Refugees need shelter and assistance
“Young and old women, mothers with their children and also older men arrive in Hummené from Ukraine day after day,” the doctor reports. “They are all fleeing from the war and need shelter and assistance.” Refugees receive both in emergency shelters. For example in Hummené, a town in eastern Slovakia, which is only around 50 kilometers from the border with Ukraine. The first refugees from Ukraine started arriving here very early on and the Slovakian Workers’ Samaritan Federation and the local fire service set up simple camps as emergency accommodation.
“Each camp has capacity for between 100 and 300 refugees,” explains Knobloch. “The teams on site register the people, who are often completely exhausted and traumatized, when they arrive, give them food and water, take care of the children, organize counseling and also provide medical care.” This is what Dr. Carina Knobloch and six colleagues from Germany and the Czech Republic did for two weeks during their assignment with FAST.
Teams of volunteers help in border region
“To me, this is just part and parcel of my life,” the young doctor says. She has been volunteering with the Bavarian ASB since she was 14. Firstly as a school first aider, then on several occasions as a volunteer for civil protection in areas affected by flooding such as Bavaria in 2013 and in the Ahr valley in 2021, and now as a doctor in a provisional clinic on the Ukrainian border.
Most cases in the clinic are “common health problems such as high blood pressure or small injuries,” she wrote in her volunteers’ diary on the Bavarian ASB’s Facebook page. She also cared for patients with neck and stomach pains, with blisters on their feet and for patients with chronic conditions who needed their medication.
There were more serious cases, of course. On April 1 she wrote about an 86 year old patient who “arrived yesterday and who had very severe frostbite on both feet due to the cold winter temperatures. Areas of necrosis had become infected, so we had to transfer him to the local hospital for emergency surgery.” The case affected her deeply and Knobloch is very happy that the man and his daughter who accompanied him are now living with relatives in Bavaria.
Volunteers’ diary on Facebook
Dr. Carina Knobloch and her colleague Hannah wrote about their experiences on the Bavarian ASB’s Facebook page. Together they wrote about their personal experiences and posted photos from the camp in Hummené.
Follow-up sessions for volunteers
Cases such as this one are discussed by the FAST team members every evening in their follow-up sessions. “They were compulsory for everyone,” says Knobloch. “We used the sessions to reflect on the day and to talk about what went well or what particularly affected us.” This is important as helpers also need help sometimes.
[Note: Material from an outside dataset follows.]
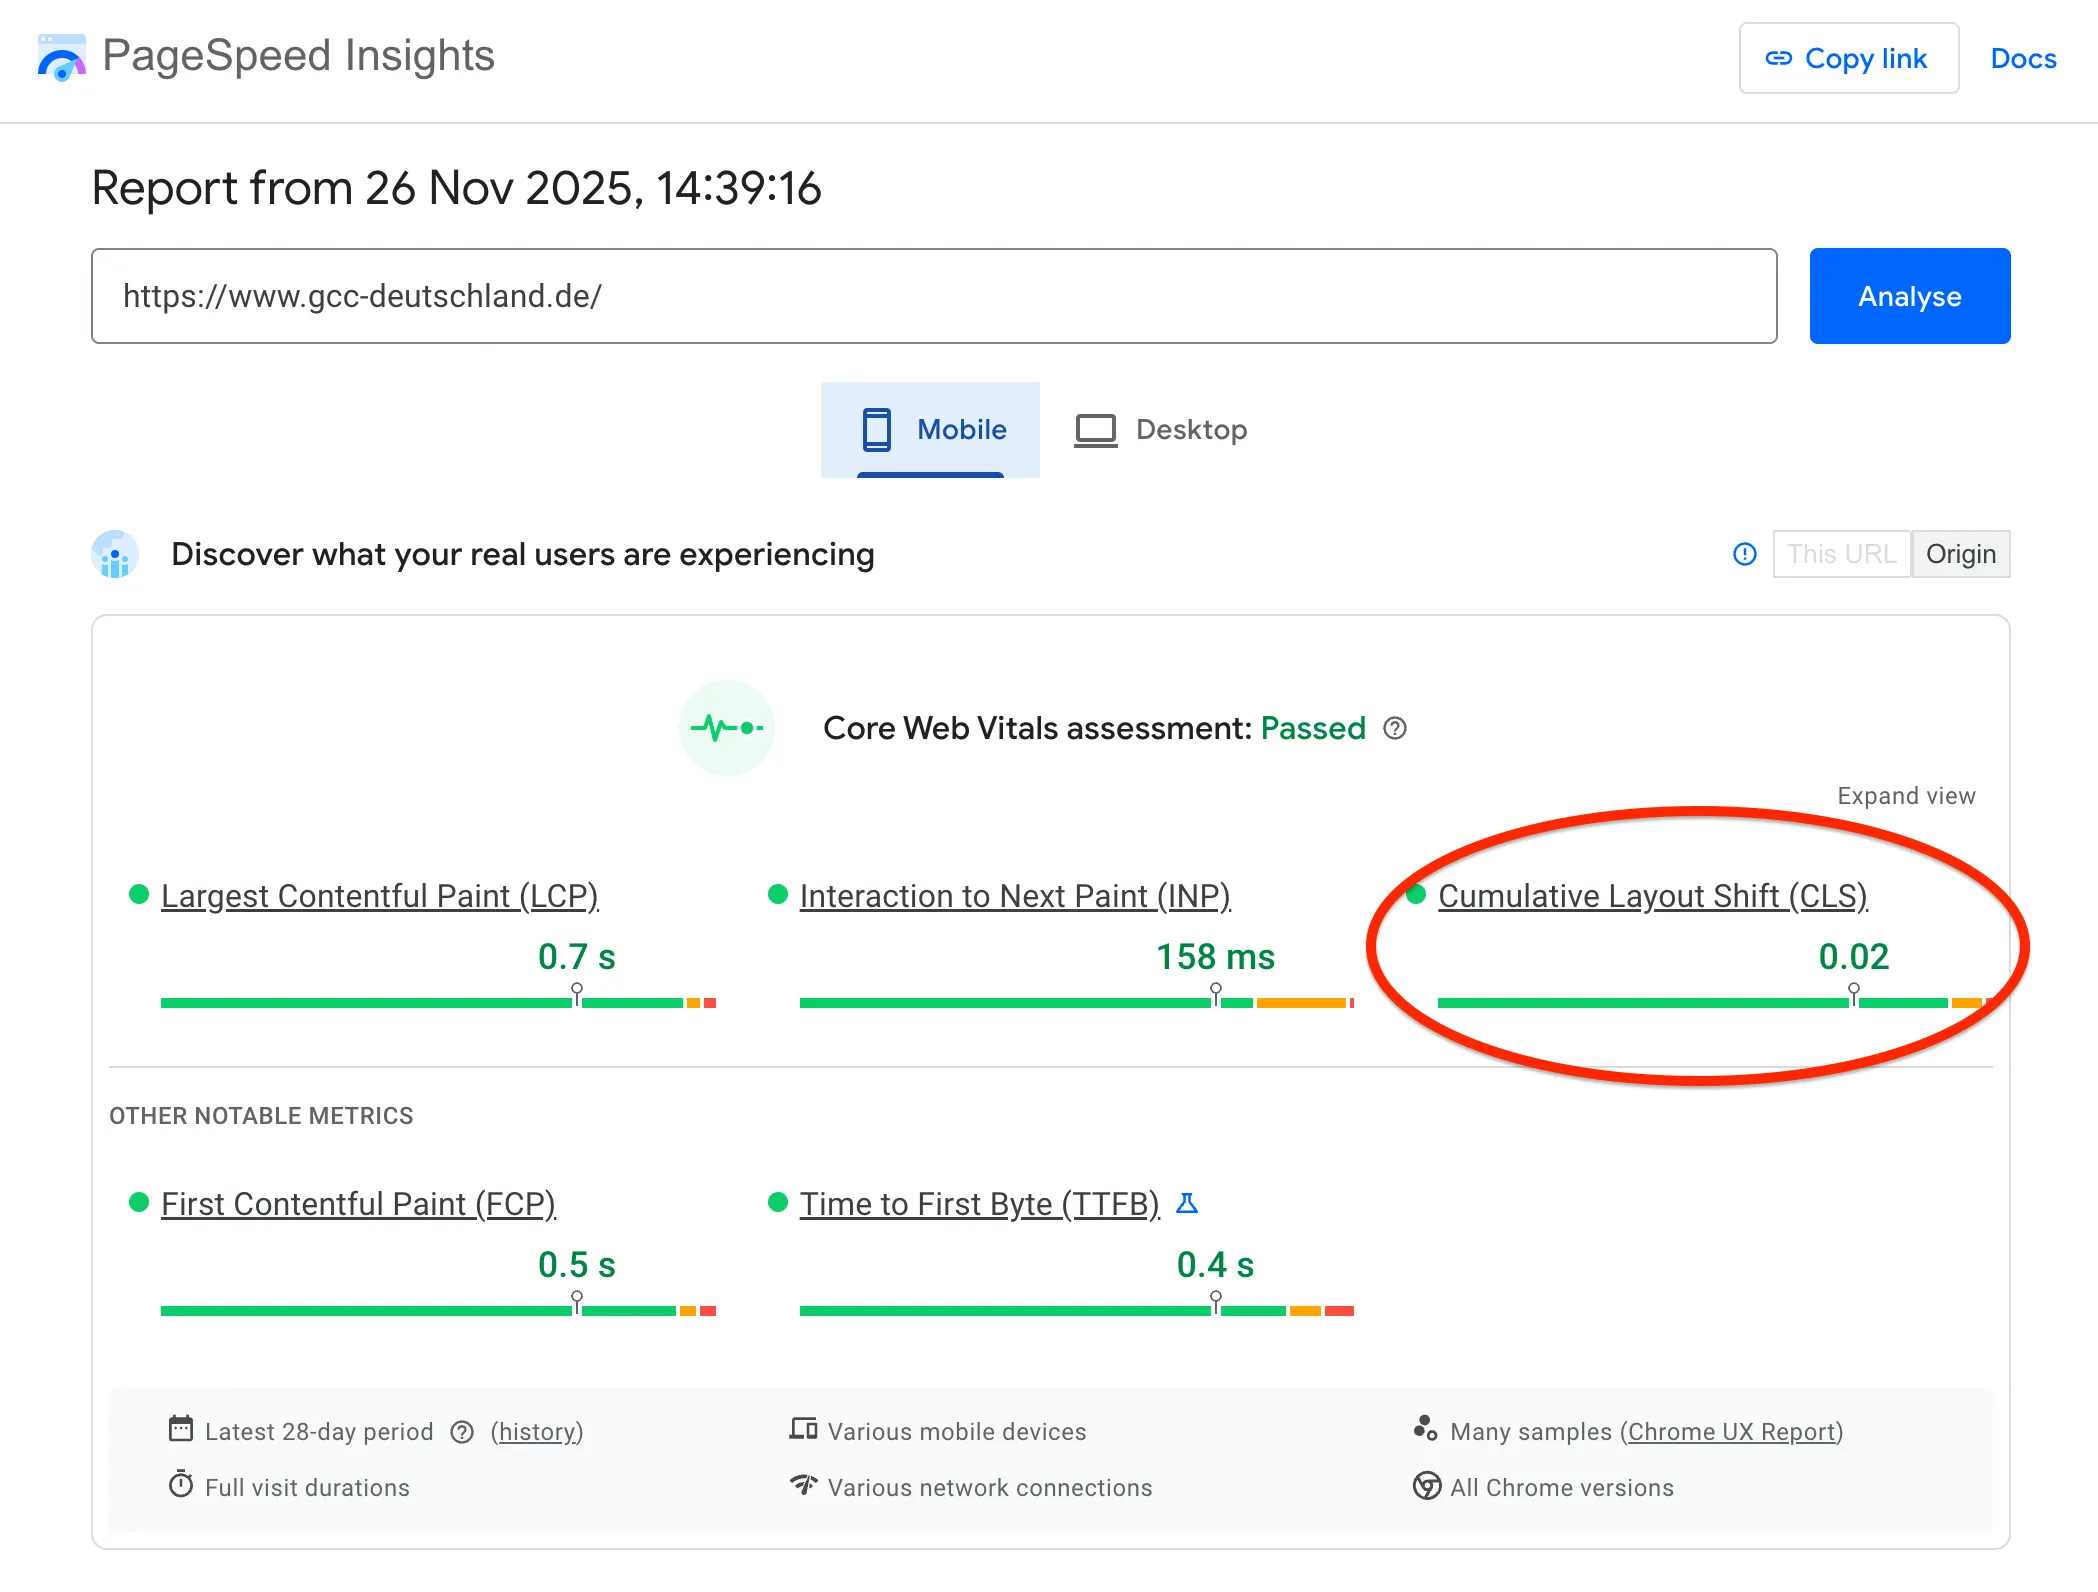Expand view of Core Web Vitals metrics
The width and height of the screenshot is (2098, 1592).
1905,796
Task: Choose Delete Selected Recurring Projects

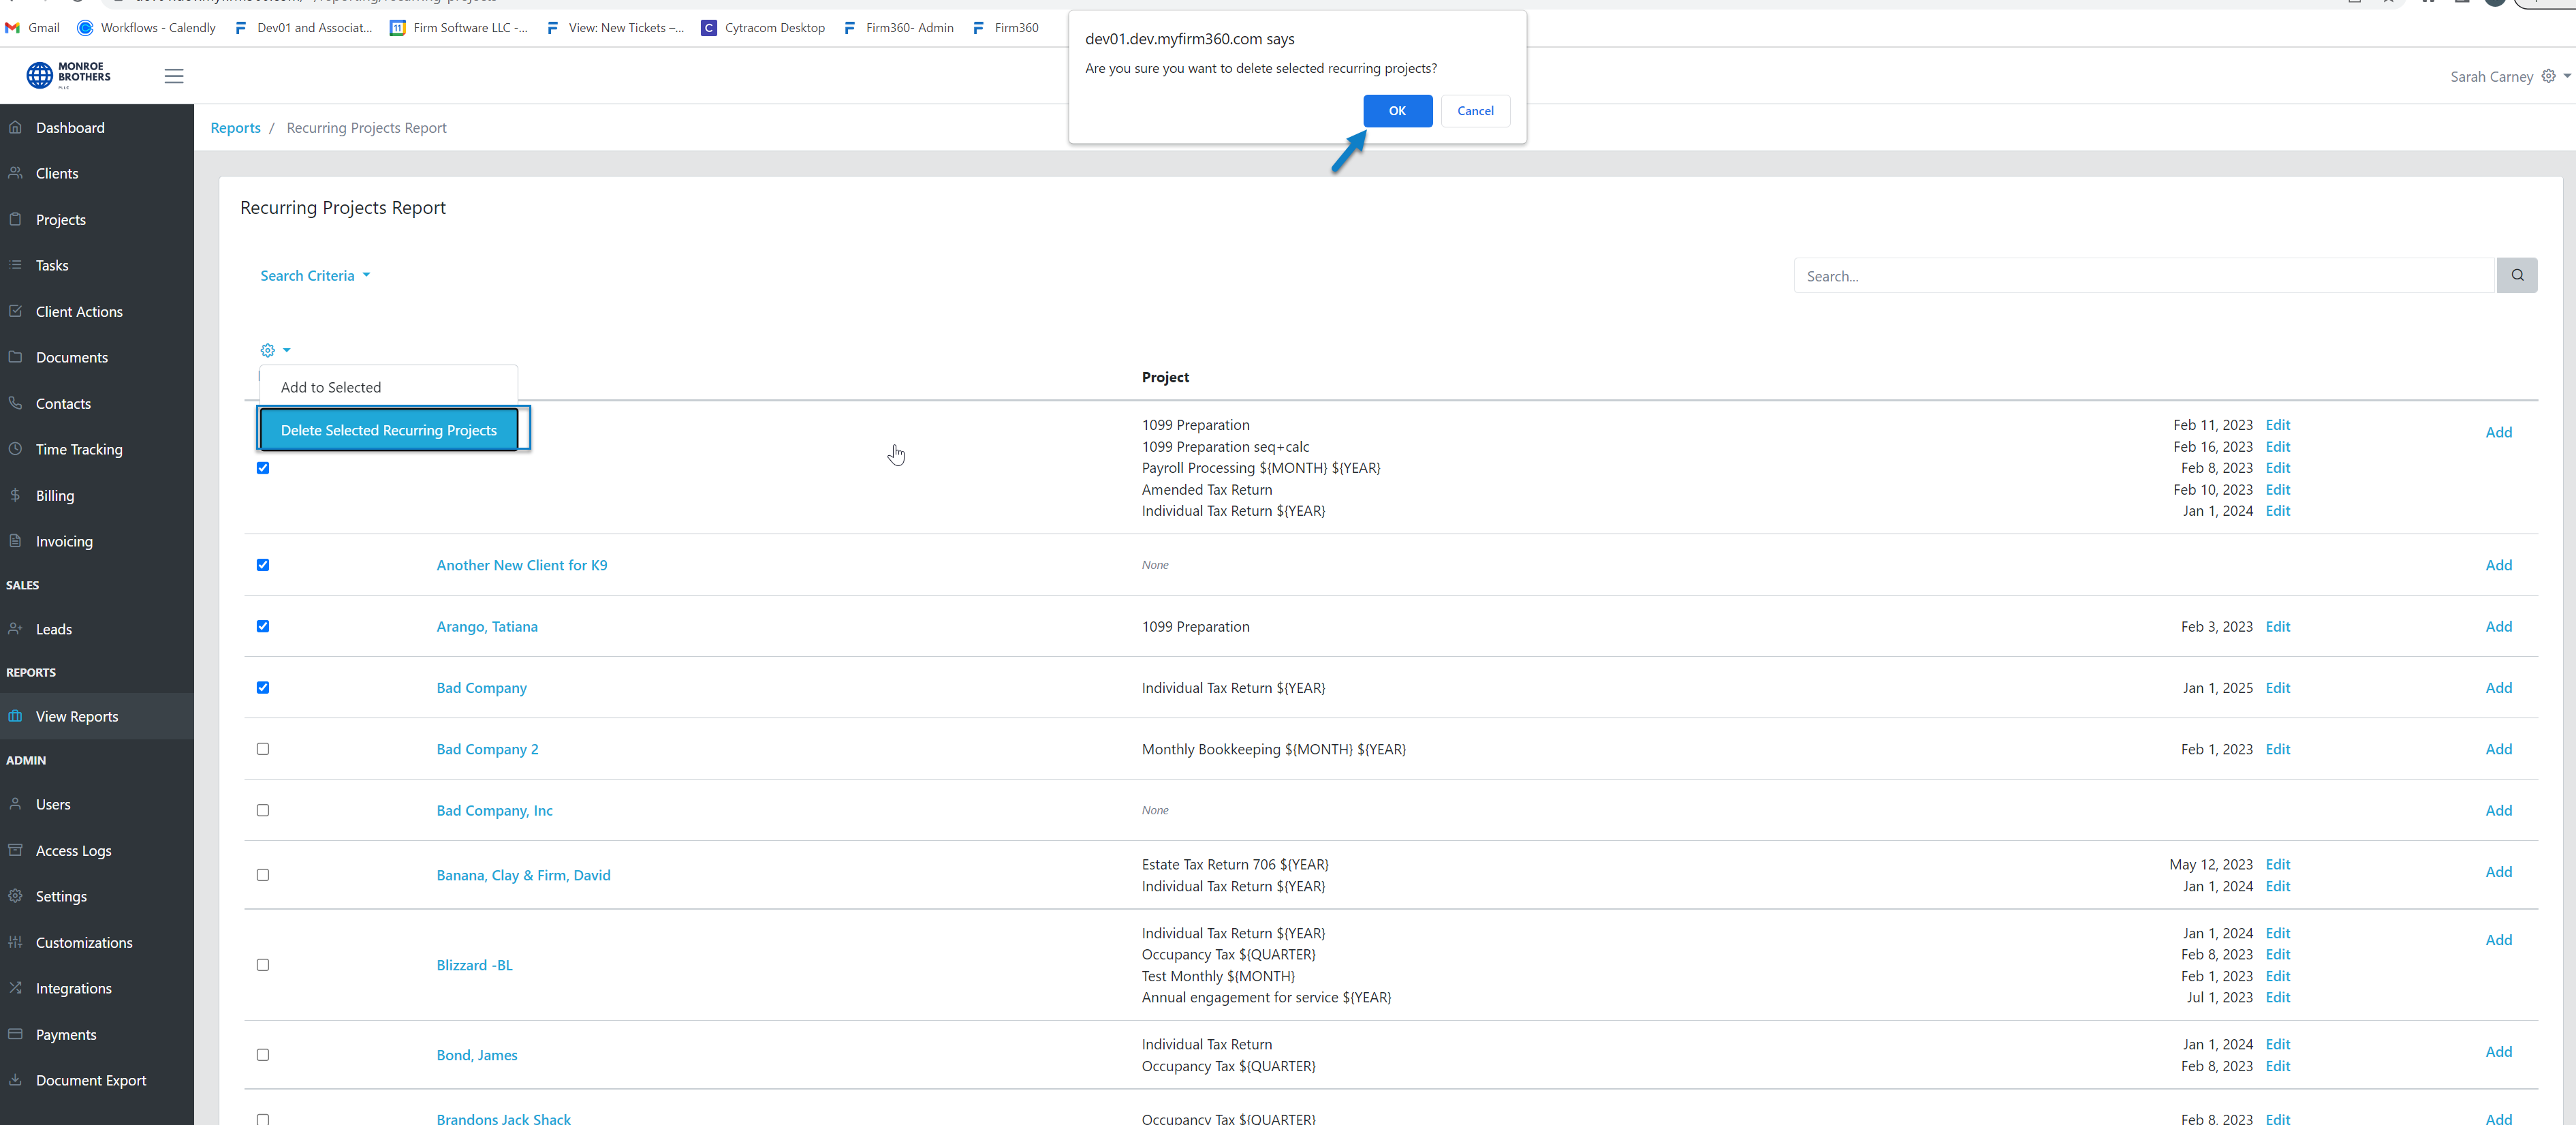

Bearing this in mind, all volunteers took part in a debriefing conducted by two experienced colleagues when they returned to Germany.
Commitment to a common cause
Dr. Carina Knobloch didn’t require any special assistance this time as she had many positive experiences during her assignment. For example, in the diary on April 24, she wrote that she is now “(almost) an expert in reading the Cyrillic alphabet and working with Czech keyboards.” And in our interview, she said “It’s great to see people from a wide range of countries helping out and finding creative solutions for almost every problem.”
Her next assignment will come for sure, but for the moment, she is back at her “normal” job as a doctor at the Occupational Medical Service at FAU. “The aim of the service is to prevent work-related health problems and occupational diseases,” she says and she is happy that this role only involves prevention and not crisis intervention. A team from the ASB in Austria is currently providing assistance in Hummené, and they will be followed by volunteers from Italy.